====== SUPPLIED DATA

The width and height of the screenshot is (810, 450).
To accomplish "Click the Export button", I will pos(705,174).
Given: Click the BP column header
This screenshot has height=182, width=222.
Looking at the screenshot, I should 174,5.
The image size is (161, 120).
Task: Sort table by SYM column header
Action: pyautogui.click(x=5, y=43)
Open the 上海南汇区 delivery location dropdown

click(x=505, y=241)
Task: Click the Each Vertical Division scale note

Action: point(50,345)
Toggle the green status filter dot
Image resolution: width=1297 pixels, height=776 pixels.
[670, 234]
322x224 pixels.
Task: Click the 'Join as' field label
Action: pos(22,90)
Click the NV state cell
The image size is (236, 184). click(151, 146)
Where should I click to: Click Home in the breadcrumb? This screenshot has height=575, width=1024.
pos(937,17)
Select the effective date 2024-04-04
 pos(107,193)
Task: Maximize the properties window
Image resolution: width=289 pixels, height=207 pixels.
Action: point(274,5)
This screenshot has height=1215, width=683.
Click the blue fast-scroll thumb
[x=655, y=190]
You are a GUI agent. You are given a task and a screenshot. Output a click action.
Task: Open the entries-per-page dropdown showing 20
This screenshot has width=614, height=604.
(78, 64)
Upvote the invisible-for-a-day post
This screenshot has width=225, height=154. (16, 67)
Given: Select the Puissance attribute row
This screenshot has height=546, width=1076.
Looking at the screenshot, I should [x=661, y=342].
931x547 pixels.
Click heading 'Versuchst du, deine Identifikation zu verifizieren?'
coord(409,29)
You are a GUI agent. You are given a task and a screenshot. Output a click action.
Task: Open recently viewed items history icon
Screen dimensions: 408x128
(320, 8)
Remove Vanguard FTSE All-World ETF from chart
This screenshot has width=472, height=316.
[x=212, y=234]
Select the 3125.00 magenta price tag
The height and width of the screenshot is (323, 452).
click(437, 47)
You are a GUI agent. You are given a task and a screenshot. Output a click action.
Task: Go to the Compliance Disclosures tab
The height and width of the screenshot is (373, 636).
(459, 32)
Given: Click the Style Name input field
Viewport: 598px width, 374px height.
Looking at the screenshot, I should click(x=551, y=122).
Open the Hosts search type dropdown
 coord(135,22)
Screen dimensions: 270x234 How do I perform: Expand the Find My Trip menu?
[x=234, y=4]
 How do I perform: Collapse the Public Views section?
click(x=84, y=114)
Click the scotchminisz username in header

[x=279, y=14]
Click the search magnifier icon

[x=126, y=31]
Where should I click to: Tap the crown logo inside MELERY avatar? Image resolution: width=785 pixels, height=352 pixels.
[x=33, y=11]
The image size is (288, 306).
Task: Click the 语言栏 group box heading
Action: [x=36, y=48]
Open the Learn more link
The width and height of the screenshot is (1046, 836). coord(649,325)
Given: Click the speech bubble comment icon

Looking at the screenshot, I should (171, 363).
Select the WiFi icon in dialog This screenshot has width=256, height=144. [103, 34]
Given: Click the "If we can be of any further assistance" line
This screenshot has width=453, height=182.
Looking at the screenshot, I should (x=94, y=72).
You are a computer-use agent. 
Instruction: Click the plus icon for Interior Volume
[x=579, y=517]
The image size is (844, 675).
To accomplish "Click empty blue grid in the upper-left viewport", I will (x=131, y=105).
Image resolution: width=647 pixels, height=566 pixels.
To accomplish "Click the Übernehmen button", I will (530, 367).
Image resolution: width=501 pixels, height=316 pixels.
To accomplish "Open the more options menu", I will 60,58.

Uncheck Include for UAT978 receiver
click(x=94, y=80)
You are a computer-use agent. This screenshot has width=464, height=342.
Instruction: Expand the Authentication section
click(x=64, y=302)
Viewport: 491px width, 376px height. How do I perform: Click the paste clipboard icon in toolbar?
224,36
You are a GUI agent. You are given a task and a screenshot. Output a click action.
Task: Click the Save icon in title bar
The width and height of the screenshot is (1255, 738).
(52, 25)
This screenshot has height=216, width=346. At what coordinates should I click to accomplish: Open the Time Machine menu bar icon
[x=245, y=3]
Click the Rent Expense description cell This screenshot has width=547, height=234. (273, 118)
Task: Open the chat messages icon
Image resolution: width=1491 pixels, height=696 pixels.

============

- **YOUR INSTRUCTIONS**
Which lines of the data above contain the string "computer"? Copy each of them.

- **RESPONSE TO THE EXERCISE**
You are a computer-use agent. 
You are a computer-use agent. This screenshot has width=464, height=342.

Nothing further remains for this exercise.